Baseball season is finally upon us. As many of us spend time at the ballpark or enjoy a game at home with our family and friends, we also can learn much about the way we approach the affluent market with our financial services.
Think about the pitcher on the mound. He looks to the catcher, manager and pitching coach for help in developing a winning strategy. And he knows that, during the game, he may need to let a teammate with different strengths take his spot on the mound to help win the game.
How many times have you stepped in front of a client and not only leveraged the guidance you’ve received from a manager but also asked another expert to help when you see financial needs that require the skills of a lawyer or another advanced markets professional?

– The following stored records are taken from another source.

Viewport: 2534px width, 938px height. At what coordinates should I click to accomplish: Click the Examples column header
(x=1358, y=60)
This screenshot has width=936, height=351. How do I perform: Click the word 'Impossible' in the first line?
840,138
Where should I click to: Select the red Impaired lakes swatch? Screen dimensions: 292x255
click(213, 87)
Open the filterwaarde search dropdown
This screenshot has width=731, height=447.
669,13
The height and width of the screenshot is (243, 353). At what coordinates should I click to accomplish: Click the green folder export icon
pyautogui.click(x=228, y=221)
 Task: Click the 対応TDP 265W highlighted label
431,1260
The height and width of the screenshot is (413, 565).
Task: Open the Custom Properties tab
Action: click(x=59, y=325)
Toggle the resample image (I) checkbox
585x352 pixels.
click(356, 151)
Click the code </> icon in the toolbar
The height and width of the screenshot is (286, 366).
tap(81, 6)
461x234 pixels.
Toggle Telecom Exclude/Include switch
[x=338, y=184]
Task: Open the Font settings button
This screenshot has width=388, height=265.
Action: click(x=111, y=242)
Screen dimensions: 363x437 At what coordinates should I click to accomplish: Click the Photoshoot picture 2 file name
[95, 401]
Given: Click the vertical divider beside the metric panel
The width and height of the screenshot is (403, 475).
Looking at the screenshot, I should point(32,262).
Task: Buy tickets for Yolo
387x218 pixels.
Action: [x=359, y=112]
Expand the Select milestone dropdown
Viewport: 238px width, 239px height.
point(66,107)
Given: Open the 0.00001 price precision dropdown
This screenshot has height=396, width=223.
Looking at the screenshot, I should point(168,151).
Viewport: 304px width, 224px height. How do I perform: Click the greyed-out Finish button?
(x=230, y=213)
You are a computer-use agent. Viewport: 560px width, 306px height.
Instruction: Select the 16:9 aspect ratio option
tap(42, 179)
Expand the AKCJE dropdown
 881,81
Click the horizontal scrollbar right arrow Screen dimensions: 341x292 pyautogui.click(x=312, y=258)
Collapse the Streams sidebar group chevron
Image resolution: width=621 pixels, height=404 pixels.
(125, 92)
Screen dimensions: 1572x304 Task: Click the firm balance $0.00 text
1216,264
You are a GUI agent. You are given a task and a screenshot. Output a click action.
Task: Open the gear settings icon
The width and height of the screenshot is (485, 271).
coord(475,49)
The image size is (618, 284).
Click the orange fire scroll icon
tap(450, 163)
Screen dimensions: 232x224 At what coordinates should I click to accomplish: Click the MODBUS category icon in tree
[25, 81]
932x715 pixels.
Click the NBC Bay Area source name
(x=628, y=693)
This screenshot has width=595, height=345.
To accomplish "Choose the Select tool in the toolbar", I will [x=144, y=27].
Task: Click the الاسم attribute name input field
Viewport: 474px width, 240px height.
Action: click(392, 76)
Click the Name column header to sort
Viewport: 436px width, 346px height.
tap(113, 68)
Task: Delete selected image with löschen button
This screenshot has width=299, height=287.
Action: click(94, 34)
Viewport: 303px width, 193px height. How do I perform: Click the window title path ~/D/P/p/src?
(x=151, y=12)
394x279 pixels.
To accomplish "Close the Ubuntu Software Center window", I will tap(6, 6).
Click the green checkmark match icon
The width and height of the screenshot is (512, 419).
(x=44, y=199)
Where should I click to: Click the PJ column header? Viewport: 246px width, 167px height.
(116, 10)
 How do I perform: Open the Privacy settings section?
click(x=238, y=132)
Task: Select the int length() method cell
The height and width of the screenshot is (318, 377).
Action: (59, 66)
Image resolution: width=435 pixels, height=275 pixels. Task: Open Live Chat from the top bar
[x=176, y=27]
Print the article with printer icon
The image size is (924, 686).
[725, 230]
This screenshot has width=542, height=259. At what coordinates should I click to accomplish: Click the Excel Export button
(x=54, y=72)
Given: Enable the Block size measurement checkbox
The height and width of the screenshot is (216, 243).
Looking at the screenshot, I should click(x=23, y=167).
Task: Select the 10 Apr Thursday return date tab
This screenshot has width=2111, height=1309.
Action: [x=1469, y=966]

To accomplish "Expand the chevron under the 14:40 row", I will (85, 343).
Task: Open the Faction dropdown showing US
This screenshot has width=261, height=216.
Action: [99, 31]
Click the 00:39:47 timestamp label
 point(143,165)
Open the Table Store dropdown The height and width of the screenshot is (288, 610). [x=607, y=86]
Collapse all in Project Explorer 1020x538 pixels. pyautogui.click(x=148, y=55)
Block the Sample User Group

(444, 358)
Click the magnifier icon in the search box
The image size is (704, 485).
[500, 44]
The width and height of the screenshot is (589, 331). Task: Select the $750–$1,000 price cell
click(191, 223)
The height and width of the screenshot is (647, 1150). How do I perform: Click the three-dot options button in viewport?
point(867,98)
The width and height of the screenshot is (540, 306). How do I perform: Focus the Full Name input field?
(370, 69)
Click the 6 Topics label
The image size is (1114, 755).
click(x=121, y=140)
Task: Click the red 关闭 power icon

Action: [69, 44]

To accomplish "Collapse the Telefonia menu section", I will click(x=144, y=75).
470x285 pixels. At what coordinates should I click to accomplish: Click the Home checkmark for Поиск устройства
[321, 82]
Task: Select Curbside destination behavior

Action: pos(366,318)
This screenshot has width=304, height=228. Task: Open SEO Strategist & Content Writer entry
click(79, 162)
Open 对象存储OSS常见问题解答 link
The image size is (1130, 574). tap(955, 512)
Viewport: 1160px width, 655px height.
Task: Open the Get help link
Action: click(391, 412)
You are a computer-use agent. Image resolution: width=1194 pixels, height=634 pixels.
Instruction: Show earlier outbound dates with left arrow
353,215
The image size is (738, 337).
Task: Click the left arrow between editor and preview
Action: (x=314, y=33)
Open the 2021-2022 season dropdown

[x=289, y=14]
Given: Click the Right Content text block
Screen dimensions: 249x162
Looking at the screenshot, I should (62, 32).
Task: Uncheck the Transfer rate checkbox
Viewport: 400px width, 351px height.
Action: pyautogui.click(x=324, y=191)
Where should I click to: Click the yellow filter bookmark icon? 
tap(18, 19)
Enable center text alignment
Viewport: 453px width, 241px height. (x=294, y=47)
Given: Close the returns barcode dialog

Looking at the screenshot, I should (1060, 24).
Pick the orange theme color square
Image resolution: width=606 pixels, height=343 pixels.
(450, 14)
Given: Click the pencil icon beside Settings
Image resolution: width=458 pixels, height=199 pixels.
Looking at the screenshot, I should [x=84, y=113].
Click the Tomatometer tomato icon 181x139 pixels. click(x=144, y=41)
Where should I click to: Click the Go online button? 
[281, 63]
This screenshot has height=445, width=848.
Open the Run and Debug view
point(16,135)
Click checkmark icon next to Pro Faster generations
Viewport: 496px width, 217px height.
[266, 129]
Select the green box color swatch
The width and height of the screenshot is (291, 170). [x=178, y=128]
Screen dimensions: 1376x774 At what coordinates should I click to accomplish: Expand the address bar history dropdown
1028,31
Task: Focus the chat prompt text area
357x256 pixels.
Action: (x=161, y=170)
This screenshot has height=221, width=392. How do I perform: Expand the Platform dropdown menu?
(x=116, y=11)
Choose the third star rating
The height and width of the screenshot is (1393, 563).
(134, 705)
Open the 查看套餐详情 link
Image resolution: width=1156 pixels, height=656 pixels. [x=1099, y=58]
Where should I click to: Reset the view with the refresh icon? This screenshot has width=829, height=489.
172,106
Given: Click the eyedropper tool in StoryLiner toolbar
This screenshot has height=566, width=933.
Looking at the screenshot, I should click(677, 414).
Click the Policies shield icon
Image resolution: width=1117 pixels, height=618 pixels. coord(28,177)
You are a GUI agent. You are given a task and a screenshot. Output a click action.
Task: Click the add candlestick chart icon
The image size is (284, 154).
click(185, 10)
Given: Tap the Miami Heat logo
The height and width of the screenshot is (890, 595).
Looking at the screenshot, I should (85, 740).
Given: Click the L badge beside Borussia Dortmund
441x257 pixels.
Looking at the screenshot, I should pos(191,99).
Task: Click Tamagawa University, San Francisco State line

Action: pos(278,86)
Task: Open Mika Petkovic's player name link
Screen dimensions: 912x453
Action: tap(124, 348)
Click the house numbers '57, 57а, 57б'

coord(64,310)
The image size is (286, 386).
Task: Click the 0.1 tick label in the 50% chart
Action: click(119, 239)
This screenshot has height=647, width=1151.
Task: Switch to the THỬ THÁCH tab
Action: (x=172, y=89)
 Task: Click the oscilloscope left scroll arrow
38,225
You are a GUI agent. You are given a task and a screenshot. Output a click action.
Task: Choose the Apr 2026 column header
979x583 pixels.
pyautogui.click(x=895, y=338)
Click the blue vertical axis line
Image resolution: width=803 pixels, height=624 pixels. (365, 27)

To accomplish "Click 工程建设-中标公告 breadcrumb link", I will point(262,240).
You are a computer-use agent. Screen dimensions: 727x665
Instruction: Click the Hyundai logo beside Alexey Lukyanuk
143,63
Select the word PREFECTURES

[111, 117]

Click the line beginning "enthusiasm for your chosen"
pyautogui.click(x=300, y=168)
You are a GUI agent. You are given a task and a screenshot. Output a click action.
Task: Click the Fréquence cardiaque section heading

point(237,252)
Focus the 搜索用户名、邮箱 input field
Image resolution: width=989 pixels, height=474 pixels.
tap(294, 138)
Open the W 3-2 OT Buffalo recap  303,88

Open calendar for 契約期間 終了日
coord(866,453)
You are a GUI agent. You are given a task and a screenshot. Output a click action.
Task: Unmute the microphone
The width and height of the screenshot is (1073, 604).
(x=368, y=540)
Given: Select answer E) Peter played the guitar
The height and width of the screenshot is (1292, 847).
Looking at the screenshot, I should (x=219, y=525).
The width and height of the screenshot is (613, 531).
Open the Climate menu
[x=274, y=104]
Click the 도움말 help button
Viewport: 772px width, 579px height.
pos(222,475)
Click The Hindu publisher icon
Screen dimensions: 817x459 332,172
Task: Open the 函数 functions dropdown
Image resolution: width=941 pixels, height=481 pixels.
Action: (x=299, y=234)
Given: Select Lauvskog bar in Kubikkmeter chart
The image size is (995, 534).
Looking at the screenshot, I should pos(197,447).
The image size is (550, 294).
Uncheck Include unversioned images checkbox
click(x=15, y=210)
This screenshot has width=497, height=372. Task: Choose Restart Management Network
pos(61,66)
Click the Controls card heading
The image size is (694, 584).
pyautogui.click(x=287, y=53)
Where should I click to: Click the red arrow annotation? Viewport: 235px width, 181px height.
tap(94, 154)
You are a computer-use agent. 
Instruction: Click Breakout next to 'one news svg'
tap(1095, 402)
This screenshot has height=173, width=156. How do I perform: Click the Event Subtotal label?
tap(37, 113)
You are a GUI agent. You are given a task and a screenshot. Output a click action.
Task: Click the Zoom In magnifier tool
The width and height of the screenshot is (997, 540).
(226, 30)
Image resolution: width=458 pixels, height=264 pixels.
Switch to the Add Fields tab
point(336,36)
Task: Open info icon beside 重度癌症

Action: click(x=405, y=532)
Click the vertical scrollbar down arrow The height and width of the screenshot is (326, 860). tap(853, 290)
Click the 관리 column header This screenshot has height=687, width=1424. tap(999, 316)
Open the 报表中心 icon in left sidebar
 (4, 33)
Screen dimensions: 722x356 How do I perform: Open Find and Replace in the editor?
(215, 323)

Today’s financial services professional is confronted with myriad financial products and services, expertise, and specialties, not to mention an evolving client base that is more educated about his/her financial landscape. As baby boomers focus more on ensuring their retirement savings last for their lifetimes, we must position ourselves to provide the solutions they require.
These are some of the reasons why mentoring and teamwork are essential to building professionalism and relationships in financial services. In short, we need to recognize when it’s time to acknowledge the value of a seasoned veteran.
The mentor and the team
In today’s complex financial environment, the role of the mentor has evolved through the team-selling approach. The financial planner has a team of in-house financial and legal experts who can provide client support and professional guidance.
In the affluent market, financial planning solutions such as qualified, estate and business succession plans involve complexities that require not only a financial planner’s skills and professionalism but also an understanding of certain legal issues. So, a financial planner must not only build his or her own expertise and experience but also have a strong support base to ensure the quality of advice.